Лишь в четыре часа отворились городские ворота, и Чинколо смог покинуть Флоренцию. Вначале он сокращал путь на телегах попутных contadini[81]; но чем ближе к Пизе, тем труднее становилось найти попутчика; здесь приходилось пробираться окольными тропами, оглядываясь по сторонам, чтобы не наткнуться на флорентийский аванпост или на каких-нибудь пламенных гвельфов, которые, сочтя его подозрительным, отведут к своему деревенскому подеста[82]; ведь, если Чинколо заподозрят и обыщут, пакет, адресованный Коррадино, его выдаст, и за свою неосторожность он заплатит жизнью. Прибыв в Викопизано, он встретил там отряд всадников из Пизы; многих из этих воинов Чинколо знал; они подвезли его до Пизы, однако к этому времени уже наступила ночь. Старик назвал гибеллинский пароль, и перед ним открыли ворота. Он спросил, где принц Коррадино; тот был в городе, во дворце Ланфранчи. Чинколо перешел Арно, и часовые у ворот впустили его во дворец.
Коррадино только что вернулся из успешного набега на Лукканские земли и отдыхал; но когда главный из его приближенных, граф Джерардо Донератико, увидел печать на пакете, то немедля провел гонца в небольшую комнату, где принц возлежал на брошенных на пол шкурах. От быстроты событий предыдущей ночи, усталости и недостатка сна в сознании старика все спуталось, и Чинколо в самом деле начал верить, что его гостем был не кто иной, как сам Коррадино; а когда услыхал, что принц в Пизе, упрямо продолжал считать их с Риккардо одним человеком, черный паланкин – игрой воображения и все свои страхи напрасными. Но один взгляд на Коррадино, светловолосого юношу с круглым саксонским лицом, уничтожил эту мысль; и глубокое горе пришло ей на смену, когда граф Джерардо возвестил о нем так:
– Гонец с письмом от мадонны Деспины деи Элизеи ждет приема у вашей светлости!

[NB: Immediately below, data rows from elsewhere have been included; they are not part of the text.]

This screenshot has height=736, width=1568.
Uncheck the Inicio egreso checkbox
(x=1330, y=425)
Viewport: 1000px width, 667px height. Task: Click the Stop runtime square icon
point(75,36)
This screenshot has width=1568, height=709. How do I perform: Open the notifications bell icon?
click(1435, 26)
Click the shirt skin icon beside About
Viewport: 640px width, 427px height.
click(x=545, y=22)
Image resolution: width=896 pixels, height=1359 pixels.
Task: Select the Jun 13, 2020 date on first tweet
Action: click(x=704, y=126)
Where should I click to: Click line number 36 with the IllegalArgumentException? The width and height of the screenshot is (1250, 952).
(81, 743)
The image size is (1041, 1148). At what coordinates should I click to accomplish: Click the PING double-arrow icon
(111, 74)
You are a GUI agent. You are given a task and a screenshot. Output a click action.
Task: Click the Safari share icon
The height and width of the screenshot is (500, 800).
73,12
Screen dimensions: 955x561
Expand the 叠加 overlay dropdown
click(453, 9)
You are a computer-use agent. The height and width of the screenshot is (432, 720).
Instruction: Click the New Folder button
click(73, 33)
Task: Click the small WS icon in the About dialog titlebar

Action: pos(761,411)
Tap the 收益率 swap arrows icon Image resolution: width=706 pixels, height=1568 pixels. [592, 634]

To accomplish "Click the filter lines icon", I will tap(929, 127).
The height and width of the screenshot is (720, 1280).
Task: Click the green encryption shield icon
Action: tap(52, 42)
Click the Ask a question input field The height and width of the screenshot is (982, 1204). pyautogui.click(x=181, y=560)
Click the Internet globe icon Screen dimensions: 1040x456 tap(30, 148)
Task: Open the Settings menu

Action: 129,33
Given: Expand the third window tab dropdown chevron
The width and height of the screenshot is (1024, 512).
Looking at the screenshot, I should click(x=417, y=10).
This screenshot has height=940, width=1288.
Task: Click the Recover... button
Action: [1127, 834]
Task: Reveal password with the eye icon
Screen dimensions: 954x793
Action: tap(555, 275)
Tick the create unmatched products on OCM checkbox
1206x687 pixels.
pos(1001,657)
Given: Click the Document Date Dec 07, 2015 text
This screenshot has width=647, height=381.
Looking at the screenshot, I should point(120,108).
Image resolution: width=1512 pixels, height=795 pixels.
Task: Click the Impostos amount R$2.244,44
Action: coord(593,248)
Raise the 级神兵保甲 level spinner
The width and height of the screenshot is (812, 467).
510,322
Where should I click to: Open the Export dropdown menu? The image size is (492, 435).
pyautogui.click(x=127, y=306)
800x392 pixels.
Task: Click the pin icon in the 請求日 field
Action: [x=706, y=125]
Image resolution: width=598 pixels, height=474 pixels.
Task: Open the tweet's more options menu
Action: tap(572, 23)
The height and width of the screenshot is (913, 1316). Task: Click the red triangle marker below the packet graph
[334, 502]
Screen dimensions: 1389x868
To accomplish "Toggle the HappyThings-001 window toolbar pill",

При этих словах, забыв о почтении к человеку столь высокого звания, как Коррадино, старик бросился вперед.
– От Деспины? Вы сказали, от Деспины?! О, возьмите свои слова назад! Только не она – только не моя приемная дочь, возлюбленная и потерянная!
И по щекам его покатились слезы. Коррадино, известный своей добротой, попытался его подбодрить.
– Милостивый мой господин, – ломая руки, взмолился Чинколо, – откройте пакет, увидим, точно ли он от моего благословенного дитяти! Неужто я сам отвел ее, в обличии Риккардо, на гибель?
Коррадино, побледнев как смерть при мысли о судьбе своей прекрасной и отважной подруги, сломал печать. В пакете лежал еще один конверт без надписи и письмо; Коррадино его проглядел – и лицо его исказилось от ужаса. Он передал письмо Джерардо.
– Верно, это от нее. Она пишет, что податель сего послания сможет поведать миру о ее судьбе. Слышишь, старик? – моя дорогая подруга приказывает тебе говорить. Уйми же свои горькие слезы и расскажи все, что знаешь о ней!
Прерывающимся голосом Чинколо поведал свою историю.
– Лучше бы навеки ослепнуть, – вскричал он, доведя рассказ до конца, – глазам, что не узнали Деспину по нежному взгляду и ангельской улыбке! Ах я старый дурень! Когда жена моя бранила вашу светлость, и всю вашу семью, и Манфреда, упокой Господь его душу – почему в долготерпении Деспины я не прочел ее тайну? Неужто она простила бы такие слова любому, кроме той, что нянчила ее во младенчестве, что после смерти мадонны Пии стала ей второй матерью? А когда обвиняла Бостиччи в убийстве своего отца – и тут я, старый слепой дурак, не разглядел в ее глазах духа Элизеи! Государь мой, прошу вас лишь об одном одолжении. Дайте мне услышать это письмо, дайте увидеть, осталась ли хоть какая-то надежда – хотя нет, нет, я и сам вижу, что надежды нет!